* TASK DESCRIPTION: Format every line of the records below as a Markdown table with the columns "Row" and "Line," numbering each line in order and skipping blank lines.

+++ DATASET ROWS +++

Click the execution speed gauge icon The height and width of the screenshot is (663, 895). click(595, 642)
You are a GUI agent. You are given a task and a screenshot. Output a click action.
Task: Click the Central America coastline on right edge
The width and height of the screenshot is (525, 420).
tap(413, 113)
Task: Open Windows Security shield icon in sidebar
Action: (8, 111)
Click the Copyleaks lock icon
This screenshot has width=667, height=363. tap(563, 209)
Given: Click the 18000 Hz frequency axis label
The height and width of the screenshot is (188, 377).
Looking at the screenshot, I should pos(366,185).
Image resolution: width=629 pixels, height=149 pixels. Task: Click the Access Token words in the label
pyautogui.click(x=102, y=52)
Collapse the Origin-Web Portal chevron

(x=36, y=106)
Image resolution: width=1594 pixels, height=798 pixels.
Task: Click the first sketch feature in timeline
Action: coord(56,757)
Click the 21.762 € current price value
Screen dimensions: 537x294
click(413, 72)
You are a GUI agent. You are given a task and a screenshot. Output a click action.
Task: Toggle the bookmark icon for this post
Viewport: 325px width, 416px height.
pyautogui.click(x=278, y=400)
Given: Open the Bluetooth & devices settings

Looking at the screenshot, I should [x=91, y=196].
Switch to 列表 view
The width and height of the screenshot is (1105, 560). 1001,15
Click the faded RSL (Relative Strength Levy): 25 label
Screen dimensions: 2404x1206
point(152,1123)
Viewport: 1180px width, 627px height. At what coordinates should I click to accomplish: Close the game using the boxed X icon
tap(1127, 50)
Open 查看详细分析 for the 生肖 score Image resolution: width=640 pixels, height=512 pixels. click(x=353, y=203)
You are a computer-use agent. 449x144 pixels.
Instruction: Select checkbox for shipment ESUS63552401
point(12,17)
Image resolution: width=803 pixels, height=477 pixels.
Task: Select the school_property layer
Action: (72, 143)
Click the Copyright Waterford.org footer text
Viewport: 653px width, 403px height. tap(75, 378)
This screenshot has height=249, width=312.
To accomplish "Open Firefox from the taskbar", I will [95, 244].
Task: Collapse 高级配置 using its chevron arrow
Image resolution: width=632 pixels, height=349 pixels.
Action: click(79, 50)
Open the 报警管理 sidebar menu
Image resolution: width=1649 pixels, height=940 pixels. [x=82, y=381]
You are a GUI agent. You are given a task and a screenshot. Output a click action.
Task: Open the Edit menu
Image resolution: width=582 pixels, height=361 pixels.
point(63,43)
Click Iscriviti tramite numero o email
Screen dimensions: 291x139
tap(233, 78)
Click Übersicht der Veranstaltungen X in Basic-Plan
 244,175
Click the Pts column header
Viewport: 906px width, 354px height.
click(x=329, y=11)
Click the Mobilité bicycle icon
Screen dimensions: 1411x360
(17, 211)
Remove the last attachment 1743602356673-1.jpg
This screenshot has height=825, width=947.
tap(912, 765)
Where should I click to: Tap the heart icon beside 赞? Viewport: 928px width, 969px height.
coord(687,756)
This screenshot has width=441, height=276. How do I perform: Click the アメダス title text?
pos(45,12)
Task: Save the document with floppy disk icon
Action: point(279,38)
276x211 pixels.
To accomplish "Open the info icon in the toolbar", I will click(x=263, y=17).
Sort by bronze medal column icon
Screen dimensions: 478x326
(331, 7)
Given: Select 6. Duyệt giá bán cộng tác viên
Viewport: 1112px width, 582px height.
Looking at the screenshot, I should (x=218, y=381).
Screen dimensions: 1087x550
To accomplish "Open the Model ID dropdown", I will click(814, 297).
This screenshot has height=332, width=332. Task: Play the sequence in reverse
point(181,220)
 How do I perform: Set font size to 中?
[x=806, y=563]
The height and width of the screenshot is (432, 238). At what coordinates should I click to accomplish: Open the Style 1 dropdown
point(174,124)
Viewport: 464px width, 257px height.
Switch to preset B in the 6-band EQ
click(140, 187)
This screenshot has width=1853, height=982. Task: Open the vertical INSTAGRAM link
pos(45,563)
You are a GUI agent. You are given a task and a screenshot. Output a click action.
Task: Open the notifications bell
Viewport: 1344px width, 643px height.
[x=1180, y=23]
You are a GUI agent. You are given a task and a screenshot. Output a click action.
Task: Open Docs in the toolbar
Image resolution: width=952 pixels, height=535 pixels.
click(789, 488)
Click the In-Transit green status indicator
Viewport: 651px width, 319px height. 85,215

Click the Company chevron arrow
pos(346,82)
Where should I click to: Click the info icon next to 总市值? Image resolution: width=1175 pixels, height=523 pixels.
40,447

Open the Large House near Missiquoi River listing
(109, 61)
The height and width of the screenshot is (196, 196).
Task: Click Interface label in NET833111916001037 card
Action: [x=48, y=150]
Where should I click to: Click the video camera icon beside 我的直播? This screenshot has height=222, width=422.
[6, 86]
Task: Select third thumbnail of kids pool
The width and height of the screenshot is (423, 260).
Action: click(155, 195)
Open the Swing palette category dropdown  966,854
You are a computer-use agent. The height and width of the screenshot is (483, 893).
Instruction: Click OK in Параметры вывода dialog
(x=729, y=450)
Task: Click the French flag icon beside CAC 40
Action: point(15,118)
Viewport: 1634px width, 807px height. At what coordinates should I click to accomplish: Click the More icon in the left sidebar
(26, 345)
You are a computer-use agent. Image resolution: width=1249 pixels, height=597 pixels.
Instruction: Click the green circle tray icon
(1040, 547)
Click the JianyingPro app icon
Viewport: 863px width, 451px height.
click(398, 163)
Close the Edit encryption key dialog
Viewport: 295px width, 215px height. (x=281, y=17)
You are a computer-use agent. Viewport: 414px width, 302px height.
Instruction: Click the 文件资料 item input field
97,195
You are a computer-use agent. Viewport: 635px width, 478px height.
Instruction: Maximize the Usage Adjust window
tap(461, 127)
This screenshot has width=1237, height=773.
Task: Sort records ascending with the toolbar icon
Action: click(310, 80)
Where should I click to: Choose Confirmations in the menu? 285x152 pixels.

+++

* WRITTEN ANSWER:
| Row | Line |
|---|---|
| 1 | Click the execution speed gauge icon The height and width of the screenshot is (663, 895). click(595, 642) |
| 2 | You are a GUI agent. You are given a task and a screenshot. Output a click action. |
| 3 | Task: Click the Central America coastline on right edge |
| 4 | The width and height of the screenshot is (525, 420). |
| 5 | tap(413, 113) |
| 6 | Task: Open Windows Security shield icon in sidebar |
| 7 | Action: (8, 111) |
| 8 | Click the Copyleaks lock icon |
| 9 | This screenshot has width=667, height=363. tap(563, 209) |
| 10 | Given: Click the 18000 Hz frequency axis label |
| 11 | The height and width of the screenshot is (188, 377). |
| 12 | Looking at the screenshot, I should pos(366,185). |
| 13 | Image resolution: width=629 pixels, height=149 pixels. Task: Click the Access Token words in the label |
| 14 | pyautogui.click(x=102, y=52) |
| 15 | Collapse the Origin-Web Portal chevron |
| 16 | (x=36, y=106) |
| 17 | Image resolution: width=1594 pixels, height=798 pixels. |
| 18 | Task: Click the first sketch feature in timeline |
| 19 | Action: coord(56,757) |
| 20 | Click the 21.762 € current price value |
| 21 | Screen dimensions: 537x294 |
| 22 | click(413, 72) |
| 23 | You are a GUI agent. You are given a task and a screenshot. Output a click action. |
| 24 | Task: Toggle the bookmark icon for this post |
| 25 | Viewport: 325px width, 416px height. |
| 26 | pyautogui.click(x=278, y=400) |
| 27 | Given: Open the Bluetooth & devices settings |
| 28 | Looking at the screenshot, I should [x=91, y=196]. |
| 29 | Switch to 列表 view |
| 30 | The width and height of the screenshot is (1105, 560). 1001,15 |
| 31 | Click the faded RSL (Relative Strength Levy): 25 label |
| 32 | Screen dimensions: 2404x1206 |
| 33 | point(152,1123) |
| 34 | Viewport: 1180px width, 627px height. At what coordinates should I click to accomplish: Close the game using the boxed X icon |
| 35 | tap(1127, 50) |
| 36 | Open 查看详细分析 for the 生肖 score Image resolution: width=640 pixels, height=512 pixels. click(x=353, y=203) |
| 37 | You are a computer-use agent. 449x144 pixels. |
| 38 | Instruction: Select checkbox for shipment ESUS63552401 |
| 39 | point(12,17) |
| 40 | Image resolution: width=803 pixels, height=477 pixels. |
| 41 | Task: Select the school_property layer |
| 42 | Action: (72, 143) |
| 43 | Click the Copyright Waterford.org footer text |
| 44 | Viewport: 653px width, 403px height. tap(75, 378) |
| 45 | This screenshot has height=249, width=312. |
| 46 | To accomplish "Open Firefox from the taskbar", I will [95, 244]. |
| 47 | Task: Collapse 高级配置 using its chevron arrow |
| 48 | Image resolution: width=632 pixels, height=349 pixels. |
| 49 | Action: click(79, 50) |
| 50 | Open the 报警管理 sidebar menu |
| 51 | Image resolution: width=1649 pixels, height=940 pixels. [x=82, y=381] |
| 52 | You are a GUI agent. You are given a task and a screenshot. Output a click action. |
| 53 | Task: Open the Edit menu |
| 54 | Image resolution: width=582 pixels, height=361 pixels. |
| 55 | point(63,43) |
| 56 | Click Iscriviti tramite numero o email |
| 57 | Screen dimensions: 291x139 |
| 58 | tap(233, 78) |
| 59 | Click Übersicht der Veranstaltungen X in Basic-Plan |
| 60 |  244,175 |
| 61 | Click the Pts column header |
| 62 | Viewport: 906px width, 354px height. |
| 63 | click(x=329, y=11) |
| 64 | Click the Mobilité bicycle icon |
| 65 | Screen dimensions: 1411x360 |
| 66 | (17, 211) |
| 67 | Remove the last attachment 1743602356673-1.jpg |
| 68 | This screenshot has height=825, width=947. |
| 69 | tap(912, 765) |
| 70 | Where should I click to: Tap the heart icon beside 赞? Viewport: 928px width, 969px height. |
| 71 | coord(687,756) |
| 72 | This screenshot has width=441, height=276. How do I perform: Click the アメダス title text? |
| 73 | pos(45,12) |
| 74 | Task: Save the document with floppy disk icon |
| 75 | Action: point(279,38) |
| 76 | 276x211 pixels. |
| 77 | To accomplish "Open the info icon in the toolbar", I will click(x=263, y=17). |
| 78 | Sort by bronze medal column icon |
| 79 | Screen dimensions: 478x326 |
| 80 | (331, 7) |
| 81 | Given: Select 6. Duyệt giá bán cộng tác viên |
| 82 | Viewport: 1112px width, 582px height. |
| 83 | Looking at the screenshot, I should (x=218, y=381). |
| 84 | Screen dimensions: 1087x550 |
| 85 | To accomplish "Open the Model ID dropdown", I will click(814, 297). |
| 86 | This screenshot has height=332, width=332. Task: Play the sequence in reverse |
| 87 | point(181,220) |
| 88 |  How do I perform: Set font size to 中? |
| 89 | [x=806, y=563] |
| 90 | The height and width of the screenshot is (432, 238). At what coordinates should I click to accomplish: Open the Style 1 dropdown |
| 91 | point(174,124) |
| 92 | Viewport: 464px width, 257px height. |
| 93 | Switch to preset B in the 6-band EQ |
| 94 | click(140, 187) |
| 95 | This screenshot has width=1853, height=982. Task: Open the vertical INSTAGRAM link |
| 96 | pos(45,563) |
| 97 | You are a GUI agent. You are given a task and a screenshot. Output a click action. |
| 98 | Task: Open the notifications bell |
| 99 | Viewport: 1344px width, 643px height. |
| 100 | [x=1180, y=23] |
| 101 | You are a GUI agent. You are given a task and a screenshot. Output a click action. |
| 102 | Task: Open Docs in the toolbar |
| 103 | Image resolution: width=952 pixels, height=535 pixels. |
| 104 | click(789, 488) |
| 105 | Click the In-Transit green status indicator |
| 106 | Viewport: 651px width, 319px height. 85,215 |
| 107 | Click the Company chevron arrow |
| 108 | pos(346,82) |
| 109 | Where should I click to: Click the info icon next to 总市值? Image resolution: width=1175 pixels, height=523 pixels. |
| 110 | 40,447 |
| 111 | Open the Large House near Missiquoi River listing |
| 112 | (109, 61) |
| 113 | The height and width of the screenshot is (196, 196). |
| 114 | Task: Click Interface label in NET833111916001037 card |
| 115 | Action: [x=48, y=150] |
| 116 | Where should I click to: Click the video camera icon beside 我的直播? This screenshot has height=222, width=422. |
| 117 | [6, 86] |
| 118 | Task: Select third thumbnail of kids pool |
| 119 | The width and height of the screenshot is (423, 260). |
| 120 | Action: click(155, 195) |
| 121 | Open the Swing palette category dropdown  966,854 |
| 122 | You are a computer-use agent. The height and width of the screenshot is (483, 893). |
| 123 | Instruction: Click OK in Параметры вывода dialog |
| 124 | (x=729, y=450) |
| 125 | Task: Click the French flag icon beside CAC 40 |
| 126 | Action: point(15,118) |
| 127 | Viewport: 1634px width, 807px height. At what coordinates should I click to accomplish: Click the More icon in the left sidebar |
| 128 | (26, 345) |
| 129 | You are a computer-use agent. Image resolution: width=1249 pixels, height=597 pixels. |
| 130 | Instruction: Click the green circle tray icon |
| 131 | (1040, 547) |
| 132 | Click the JianyingPro app icon |
| 133 | Viewport: 863px width, 451px height. |
| 134 | click(398, 163) |
| 135 | Close the Edit encryption key dialog |
| 136 | Viewport: 295px width, 215px height. (x=281, y=17) |
| 137 | You are a computer-use agent. Viewport: 414px width, 302px height. |
| 138 | Instruction: Click the 文件资料 item input field |
| 139 | 97,195 |
| 140 | You are a computer-use agent. Viewport: 635px width, 478px height. |
| 141 | Instruction: Maximize the Usage Adjust window |
| 142 | tap(461, 127) |
| 143 | This screenshot has width=1237, height=773. |
| 144 | Task: Sort records ascending with the toolbar icon |
| 145 | Action: click(310, 80) |
| 146 | Where should I click to: Choose Confirmations in the menu? 285x152 pixels. |